6.6. Full VACUUM

Although Concurrent VACUUM is essential for operation, it is not sufficient. For example, it cannot reduce the size of a table even if many dead tuples are removed.

Figure 6.8 shows an extreme example. Suppose that a table consists of three pages, and each page contains six tuples. The following DELETE command is executed to remove tuples, and the VACUUM command is executed to remove dead tuples:

Fig. 6.8. An example showing the disadvantages of (concurrent) VACUUM.
testdb=# DELETE FROM tbl WHERE id % 6 != 0;
testdb=# VACUUM tbl;

The dead tuples are removed; but the table size is not reduced. This is both a waste of disk space and has a negative impact on database performance. For instance, in the above example, when three tuples in the table are read, three pages must be loaded from disk.

To deal with this situation, PostgreSQL provides the Full VACUUM mode. Figure 6.9 shows an outline of this mode.

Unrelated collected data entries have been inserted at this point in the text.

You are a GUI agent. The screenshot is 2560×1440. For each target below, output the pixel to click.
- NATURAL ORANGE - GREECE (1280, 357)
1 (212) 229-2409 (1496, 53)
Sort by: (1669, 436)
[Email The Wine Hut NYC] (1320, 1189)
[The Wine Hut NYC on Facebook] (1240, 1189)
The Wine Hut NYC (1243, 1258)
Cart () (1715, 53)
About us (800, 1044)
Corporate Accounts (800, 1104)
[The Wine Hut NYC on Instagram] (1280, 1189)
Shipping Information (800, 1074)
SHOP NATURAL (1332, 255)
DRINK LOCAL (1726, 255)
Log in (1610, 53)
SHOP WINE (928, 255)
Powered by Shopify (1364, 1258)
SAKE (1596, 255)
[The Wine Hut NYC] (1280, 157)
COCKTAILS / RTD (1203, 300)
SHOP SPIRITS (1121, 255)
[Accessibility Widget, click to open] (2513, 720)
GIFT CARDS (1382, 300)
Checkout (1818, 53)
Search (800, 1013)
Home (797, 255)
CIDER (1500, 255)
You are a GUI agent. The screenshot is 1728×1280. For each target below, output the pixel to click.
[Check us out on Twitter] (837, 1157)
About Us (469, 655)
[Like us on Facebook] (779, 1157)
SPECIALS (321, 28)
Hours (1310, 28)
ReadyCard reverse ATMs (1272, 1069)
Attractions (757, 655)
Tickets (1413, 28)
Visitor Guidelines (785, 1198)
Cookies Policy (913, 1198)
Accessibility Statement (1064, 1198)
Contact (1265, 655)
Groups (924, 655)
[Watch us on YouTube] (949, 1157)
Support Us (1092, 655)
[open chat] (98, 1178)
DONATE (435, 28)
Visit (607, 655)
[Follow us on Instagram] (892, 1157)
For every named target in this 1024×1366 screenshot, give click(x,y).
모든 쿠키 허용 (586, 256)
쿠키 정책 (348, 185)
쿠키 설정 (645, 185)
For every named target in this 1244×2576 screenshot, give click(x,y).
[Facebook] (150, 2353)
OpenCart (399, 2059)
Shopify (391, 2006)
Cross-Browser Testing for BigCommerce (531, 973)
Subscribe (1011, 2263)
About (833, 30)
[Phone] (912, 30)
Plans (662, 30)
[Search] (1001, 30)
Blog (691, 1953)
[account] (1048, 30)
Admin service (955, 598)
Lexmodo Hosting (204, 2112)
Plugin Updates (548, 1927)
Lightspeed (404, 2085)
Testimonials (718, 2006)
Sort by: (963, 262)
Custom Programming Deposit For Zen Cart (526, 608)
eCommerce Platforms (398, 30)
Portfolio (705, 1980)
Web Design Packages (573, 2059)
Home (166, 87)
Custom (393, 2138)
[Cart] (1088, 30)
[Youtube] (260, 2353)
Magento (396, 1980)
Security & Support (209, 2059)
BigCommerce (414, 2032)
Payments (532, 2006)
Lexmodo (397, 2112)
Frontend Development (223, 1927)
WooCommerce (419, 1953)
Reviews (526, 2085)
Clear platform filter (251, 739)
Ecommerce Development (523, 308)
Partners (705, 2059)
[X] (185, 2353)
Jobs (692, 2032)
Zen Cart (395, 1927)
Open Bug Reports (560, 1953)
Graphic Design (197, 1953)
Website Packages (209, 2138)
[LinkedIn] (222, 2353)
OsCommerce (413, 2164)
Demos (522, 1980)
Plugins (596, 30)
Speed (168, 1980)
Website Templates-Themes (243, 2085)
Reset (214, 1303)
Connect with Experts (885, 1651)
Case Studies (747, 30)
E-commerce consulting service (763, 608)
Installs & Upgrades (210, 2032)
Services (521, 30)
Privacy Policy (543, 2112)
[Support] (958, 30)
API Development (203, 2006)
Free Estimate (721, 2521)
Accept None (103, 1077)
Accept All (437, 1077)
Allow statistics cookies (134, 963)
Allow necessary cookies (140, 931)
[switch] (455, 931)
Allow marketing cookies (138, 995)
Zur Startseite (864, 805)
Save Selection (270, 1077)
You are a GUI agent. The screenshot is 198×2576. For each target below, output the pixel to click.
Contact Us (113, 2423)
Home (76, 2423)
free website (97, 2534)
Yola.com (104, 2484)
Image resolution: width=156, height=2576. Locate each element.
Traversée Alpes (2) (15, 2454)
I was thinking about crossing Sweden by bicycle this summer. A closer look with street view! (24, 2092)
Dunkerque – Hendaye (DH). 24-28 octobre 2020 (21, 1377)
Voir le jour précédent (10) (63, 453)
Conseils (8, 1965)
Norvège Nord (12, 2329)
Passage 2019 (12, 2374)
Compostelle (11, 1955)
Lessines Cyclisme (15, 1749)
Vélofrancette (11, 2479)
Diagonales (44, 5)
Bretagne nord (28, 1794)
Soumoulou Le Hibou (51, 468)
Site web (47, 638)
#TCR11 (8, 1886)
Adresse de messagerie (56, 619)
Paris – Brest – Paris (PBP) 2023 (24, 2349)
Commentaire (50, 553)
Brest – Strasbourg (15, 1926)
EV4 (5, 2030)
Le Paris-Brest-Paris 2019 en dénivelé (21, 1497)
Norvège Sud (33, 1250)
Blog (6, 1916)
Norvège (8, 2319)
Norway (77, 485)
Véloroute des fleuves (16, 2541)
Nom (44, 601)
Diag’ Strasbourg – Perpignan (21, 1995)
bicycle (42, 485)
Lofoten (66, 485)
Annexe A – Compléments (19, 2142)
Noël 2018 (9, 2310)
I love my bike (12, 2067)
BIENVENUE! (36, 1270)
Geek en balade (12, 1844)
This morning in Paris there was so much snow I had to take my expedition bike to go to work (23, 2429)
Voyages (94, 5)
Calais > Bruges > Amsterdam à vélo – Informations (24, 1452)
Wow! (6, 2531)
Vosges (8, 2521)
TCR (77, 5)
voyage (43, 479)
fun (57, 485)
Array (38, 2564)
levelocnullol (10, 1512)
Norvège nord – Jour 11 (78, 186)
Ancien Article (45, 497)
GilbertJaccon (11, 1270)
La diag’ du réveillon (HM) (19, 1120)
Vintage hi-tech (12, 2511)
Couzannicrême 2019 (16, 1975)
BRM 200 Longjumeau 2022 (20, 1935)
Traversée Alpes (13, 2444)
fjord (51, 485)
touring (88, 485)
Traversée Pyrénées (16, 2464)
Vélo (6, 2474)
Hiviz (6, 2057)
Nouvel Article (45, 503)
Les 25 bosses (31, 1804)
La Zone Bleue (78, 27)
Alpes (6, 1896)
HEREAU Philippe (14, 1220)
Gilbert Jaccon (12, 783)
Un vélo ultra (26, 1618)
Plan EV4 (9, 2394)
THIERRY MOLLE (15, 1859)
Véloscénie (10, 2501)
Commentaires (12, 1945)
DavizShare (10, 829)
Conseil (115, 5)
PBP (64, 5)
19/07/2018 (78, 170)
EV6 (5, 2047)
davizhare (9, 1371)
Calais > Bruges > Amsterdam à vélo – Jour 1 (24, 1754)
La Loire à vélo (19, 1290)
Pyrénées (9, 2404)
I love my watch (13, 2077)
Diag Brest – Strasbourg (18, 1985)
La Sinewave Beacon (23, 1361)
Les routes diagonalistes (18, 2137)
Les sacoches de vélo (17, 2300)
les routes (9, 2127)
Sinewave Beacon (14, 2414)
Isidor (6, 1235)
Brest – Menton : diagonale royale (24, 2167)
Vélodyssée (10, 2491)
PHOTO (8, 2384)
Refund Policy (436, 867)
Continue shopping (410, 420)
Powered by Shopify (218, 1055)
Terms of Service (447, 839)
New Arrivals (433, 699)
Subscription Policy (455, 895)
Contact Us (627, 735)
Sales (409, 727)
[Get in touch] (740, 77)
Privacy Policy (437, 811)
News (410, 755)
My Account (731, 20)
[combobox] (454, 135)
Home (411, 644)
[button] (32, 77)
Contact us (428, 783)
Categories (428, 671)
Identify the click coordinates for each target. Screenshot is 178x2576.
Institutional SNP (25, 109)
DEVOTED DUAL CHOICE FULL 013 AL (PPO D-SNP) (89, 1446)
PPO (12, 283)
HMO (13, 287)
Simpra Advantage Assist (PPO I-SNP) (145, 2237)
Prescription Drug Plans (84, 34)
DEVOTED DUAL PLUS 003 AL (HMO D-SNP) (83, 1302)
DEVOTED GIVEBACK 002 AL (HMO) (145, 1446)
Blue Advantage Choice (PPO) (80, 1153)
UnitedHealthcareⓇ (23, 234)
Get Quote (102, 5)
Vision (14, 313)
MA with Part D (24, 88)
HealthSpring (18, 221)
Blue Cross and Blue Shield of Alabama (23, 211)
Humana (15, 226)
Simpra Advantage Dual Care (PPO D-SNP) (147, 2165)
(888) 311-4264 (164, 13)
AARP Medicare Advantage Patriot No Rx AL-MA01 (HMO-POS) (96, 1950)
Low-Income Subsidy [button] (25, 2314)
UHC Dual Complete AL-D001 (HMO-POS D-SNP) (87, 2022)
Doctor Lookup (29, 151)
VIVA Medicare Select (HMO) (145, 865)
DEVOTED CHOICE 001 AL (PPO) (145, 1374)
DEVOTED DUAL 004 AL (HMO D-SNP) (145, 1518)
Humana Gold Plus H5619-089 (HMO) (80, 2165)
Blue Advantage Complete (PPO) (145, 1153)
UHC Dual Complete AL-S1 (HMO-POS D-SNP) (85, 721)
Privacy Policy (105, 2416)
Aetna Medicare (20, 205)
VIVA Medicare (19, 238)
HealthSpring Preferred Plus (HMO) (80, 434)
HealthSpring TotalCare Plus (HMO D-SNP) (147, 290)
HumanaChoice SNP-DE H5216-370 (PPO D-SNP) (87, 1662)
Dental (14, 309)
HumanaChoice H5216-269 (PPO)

Fig. 6.9. Outline of Full VACUUM mode.
  • [1] Create new table file: Fig. 6.9(1)
    When the VACUUM FULL command is executed for a table, PostgreSQL first acquires the AccessExclusiveLock lock for the table and creates a new table file whose size is 8 KB. The AccessExclusiveLock lock prevents other users from accessing the table.

  • [2] Copy live tuples to the new table: Fig. 6.9(2)
    PostgreSQL copies only live tuples within the old table file to the new table.

  • [3] Remove the old file, rebuild indexes, and update the statistics, FSM, and VM: Fig. 6.9(3)
    After copying all live tuples, PostgreSQL removes the old file, rebuilds all associated table indexes, updates both the FSM and VM of this table, and updates associated statistics and system catalogs.

The pseudocode of the Full VACUUM is shown in below:

Pseudocode: Full VACUUM
(1)  FOR each table
(2)     Acquire AccessExclusiveLock lock for the table
(3)     Create a new table file
(4)     FOR each live tuple in the old table
(5)        Copy the live tuple to the new table file
(6)        Freeze the tuple IF necessary
        END FOR
(7)     Remove the old table file
(8)     Rebuild all indexes
(9)     Update FSM and VM
(10)    Update statistics
        Release AccessExclusiveLock lock
     END FOR
(11) Remove unnecessary clog files and pages if possible

Two points should be considered when using the VACUUM FULL command:

  1. Nobody can access(read/write) the table when Full VACUUM is processing.

  2. At most twice the disk space of the table is used temporarily; therefore, it is necessary to check the remaining disk capacity when a huge table is processed.

When should I do VACUUM FULL?

There is unfortunately no one-size-fits-all answer to the question of when to execute VACUUM FULL. However, the extension pg_freespacemap can give you some good suggestions.

The following query shows the average freespace ratio of the table you want to know.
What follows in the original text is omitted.